For our purposes the performance
scheduler is a
better choice as we are willing to forgo the power efficiency of a
intelligent governor in favor of the predictability of our results.
My friend Gonzalo points out that we
assume std::chrono::steady_clock
has good enough resolution,
we should at least check if this is the case at runtime and warn if
necessary.
Unfortunately, there is no guarantee in C++ as to the resolution of
any of the clocks, nor is there an API to expose the expected
resolution of the clock in the language.
Unfortunately this means any check on resolution must be platform
specific.
On Linux the
clock_getres(2)
seems promising at first, but it turns out to always return 1ns for
all the “high-resolution” clocks, regardless of their actual
resolution.
I do not have, at the moment, a good idea on how to approach this
problem beyond relying on the documentation of the system.
Notes
The data in this post was generated using a shell script, available here, it should be executed in a directory where you have compiled JayBeams.
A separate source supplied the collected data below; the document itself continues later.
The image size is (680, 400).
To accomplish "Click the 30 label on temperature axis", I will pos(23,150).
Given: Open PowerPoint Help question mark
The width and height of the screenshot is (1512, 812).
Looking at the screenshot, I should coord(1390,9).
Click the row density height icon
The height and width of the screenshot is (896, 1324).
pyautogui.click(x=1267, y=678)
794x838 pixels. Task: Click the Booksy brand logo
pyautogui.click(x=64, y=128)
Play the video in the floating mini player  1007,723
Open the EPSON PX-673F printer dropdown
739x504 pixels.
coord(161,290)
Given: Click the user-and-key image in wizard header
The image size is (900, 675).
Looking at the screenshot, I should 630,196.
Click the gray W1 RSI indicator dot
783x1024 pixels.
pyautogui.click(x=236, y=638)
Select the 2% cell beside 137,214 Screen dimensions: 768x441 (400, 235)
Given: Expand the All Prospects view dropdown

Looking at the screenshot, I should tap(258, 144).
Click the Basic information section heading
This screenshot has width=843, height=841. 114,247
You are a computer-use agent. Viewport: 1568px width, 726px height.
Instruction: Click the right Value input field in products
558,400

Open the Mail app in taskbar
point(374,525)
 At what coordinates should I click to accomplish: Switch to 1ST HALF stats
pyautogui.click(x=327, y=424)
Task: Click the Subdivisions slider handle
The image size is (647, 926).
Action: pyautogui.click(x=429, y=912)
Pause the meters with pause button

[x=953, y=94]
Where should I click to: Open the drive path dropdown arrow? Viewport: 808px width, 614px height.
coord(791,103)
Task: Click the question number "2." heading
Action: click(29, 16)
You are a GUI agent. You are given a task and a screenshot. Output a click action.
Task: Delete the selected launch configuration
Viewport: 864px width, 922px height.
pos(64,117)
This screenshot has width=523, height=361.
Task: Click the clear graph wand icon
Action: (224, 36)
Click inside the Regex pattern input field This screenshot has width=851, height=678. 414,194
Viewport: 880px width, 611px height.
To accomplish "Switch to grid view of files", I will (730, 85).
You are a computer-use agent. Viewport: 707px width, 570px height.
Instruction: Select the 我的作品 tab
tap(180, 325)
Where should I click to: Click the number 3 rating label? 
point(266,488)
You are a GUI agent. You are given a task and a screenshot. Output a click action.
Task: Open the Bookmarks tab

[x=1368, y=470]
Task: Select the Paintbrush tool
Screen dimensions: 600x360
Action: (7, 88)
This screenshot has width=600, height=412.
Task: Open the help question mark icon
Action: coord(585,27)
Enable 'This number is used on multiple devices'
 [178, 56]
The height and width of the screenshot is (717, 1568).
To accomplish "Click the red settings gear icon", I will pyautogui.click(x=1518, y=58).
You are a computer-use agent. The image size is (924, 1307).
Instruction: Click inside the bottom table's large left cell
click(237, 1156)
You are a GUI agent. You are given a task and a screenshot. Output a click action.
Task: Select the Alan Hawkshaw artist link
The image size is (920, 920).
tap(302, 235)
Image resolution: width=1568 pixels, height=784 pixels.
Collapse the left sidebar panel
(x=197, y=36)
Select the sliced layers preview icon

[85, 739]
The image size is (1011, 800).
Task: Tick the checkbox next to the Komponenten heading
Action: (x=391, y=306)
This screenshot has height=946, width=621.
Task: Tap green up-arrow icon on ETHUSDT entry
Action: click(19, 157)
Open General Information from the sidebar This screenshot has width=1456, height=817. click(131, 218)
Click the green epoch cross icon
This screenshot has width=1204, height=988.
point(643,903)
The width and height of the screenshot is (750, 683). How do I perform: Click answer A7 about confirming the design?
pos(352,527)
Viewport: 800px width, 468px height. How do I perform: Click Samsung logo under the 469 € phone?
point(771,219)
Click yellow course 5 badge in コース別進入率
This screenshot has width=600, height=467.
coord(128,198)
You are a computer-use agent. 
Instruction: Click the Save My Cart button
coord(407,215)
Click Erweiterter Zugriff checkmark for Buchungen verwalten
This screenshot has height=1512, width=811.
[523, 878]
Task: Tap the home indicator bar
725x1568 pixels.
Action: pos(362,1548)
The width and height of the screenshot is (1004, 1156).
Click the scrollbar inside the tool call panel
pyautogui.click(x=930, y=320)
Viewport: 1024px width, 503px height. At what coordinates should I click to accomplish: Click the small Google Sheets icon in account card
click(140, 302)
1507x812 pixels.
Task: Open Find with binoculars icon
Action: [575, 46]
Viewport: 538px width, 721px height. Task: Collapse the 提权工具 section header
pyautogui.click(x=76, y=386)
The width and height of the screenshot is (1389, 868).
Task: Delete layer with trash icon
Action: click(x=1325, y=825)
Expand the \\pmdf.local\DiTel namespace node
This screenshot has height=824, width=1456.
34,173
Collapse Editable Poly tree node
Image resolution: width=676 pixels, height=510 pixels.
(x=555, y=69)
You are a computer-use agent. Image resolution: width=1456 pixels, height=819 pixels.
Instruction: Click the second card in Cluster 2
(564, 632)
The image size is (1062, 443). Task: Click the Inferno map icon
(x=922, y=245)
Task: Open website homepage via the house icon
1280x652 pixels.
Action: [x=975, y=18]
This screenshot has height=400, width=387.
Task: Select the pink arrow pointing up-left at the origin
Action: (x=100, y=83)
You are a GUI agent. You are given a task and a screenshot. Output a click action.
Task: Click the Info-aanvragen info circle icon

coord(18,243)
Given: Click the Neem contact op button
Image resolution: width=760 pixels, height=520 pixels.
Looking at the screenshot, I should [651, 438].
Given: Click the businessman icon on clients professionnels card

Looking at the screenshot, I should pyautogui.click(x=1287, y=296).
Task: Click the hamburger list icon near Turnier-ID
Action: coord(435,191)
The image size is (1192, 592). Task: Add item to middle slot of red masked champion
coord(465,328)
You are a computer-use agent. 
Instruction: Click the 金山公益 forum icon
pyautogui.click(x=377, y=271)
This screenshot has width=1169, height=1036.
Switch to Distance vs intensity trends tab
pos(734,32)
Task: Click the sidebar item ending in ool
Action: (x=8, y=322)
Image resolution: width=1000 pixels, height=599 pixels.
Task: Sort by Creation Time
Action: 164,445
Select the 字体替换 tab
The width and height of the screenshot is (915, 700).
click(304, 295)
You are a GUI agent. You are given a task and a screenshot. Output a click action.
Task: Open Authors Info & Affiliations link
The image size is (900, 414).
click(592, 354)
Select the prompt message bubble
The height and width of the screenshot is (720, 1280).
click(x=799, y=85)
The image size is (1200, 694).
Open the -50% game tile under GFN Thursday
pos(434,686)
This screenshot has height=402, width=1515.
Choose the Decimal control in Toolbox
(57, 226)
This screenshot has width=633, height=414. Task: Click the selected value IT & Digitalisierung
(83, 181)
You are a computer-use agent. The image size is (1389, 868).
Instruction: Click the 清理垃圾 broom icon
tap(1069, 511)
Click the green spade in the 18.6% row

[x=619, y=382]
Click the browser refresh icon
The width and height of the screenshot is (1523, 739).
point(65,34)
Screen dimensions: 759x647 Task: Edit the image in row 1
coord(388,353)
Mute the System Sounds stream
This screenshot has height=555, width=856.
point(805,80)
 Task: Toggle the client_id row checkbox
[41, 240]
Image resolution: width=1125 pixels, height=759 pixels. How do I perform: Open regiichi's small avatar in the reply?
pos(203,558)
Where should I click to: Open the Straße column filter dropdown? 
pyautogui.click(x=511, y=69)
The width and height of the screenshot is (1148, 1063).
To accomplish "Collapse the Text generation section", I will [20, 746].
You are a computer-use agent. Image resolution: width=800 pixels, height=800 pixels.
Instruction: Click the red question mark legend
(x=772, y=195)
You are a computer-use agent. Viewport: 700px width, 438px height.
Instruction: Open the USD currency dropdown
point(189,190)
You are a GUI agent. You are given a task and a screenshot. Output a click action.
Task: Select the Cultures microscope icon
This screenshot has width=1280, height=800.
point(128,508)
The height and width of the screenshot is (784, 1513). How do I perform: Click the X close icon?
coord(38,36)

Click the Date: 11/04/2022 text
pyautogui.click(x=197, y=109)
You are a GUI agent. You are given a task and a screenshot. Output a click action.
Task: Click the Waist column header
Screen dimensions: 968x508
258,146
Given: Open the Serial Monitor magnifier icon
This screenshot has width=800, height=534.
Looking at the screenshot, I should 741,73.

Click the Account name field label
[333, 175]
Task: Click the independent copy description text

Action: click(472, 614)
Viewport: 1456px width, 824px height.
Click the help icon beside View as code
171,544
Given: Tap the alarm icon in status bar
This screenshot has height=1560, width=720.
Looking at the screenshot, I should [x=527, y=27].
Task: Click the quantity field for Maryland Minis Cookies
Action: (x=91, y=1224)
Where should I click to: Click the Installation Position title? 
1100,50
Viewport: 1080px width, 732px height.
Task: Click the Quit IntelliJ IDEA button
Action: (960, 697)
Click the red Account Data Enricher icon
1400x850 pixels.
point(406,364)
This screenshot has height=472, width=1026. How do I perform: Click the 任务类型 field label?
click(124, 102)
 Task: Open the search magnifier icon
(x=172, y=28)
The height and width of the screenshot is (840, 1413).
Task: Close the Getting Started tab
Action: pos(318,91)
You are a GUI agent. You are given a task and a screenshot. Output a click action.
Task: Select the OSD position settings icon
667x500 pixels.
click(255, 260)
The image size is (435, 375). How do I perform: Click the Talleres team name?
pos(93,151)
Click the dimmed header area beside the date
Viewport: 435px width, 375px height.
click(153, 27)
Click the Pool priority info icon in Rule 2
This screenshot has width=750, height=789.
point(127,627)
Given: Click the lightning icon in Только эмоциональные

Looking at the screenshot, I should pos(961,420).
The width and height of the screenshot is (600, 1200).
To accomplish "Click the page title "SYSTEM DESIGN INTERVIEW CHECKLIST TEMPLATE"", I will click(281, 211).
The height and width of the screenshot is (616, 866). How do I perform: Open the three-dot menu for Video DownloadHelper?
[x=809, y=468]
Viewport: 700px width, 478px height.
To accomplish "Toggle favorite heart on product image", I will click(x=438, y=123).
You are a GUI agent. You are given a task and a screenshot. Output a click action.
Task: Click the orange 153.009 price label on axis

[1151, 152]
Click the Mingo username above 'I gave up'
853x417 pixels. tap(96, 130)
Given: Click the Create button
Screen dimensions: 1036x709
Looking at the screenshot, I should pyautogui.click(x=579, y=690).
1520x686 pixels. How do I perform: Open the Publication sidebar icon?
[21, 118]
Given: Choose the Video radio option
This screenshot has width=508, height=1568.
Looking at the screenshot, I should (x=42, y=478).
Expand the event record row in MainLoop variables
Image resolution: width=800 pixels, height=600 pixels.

Likewise, the graphs for this post were generated using a R script, which is also available.
The detailed configuration of the server hardware and software used to run these scripts is included in the comments of the csv file that accompanies this post.
Updates
I completely reworded this post, the first one read like a not very good paper. Same content, just better tone I think. I beg forgiveness from my readers, I am still trying to find a good style for blogs.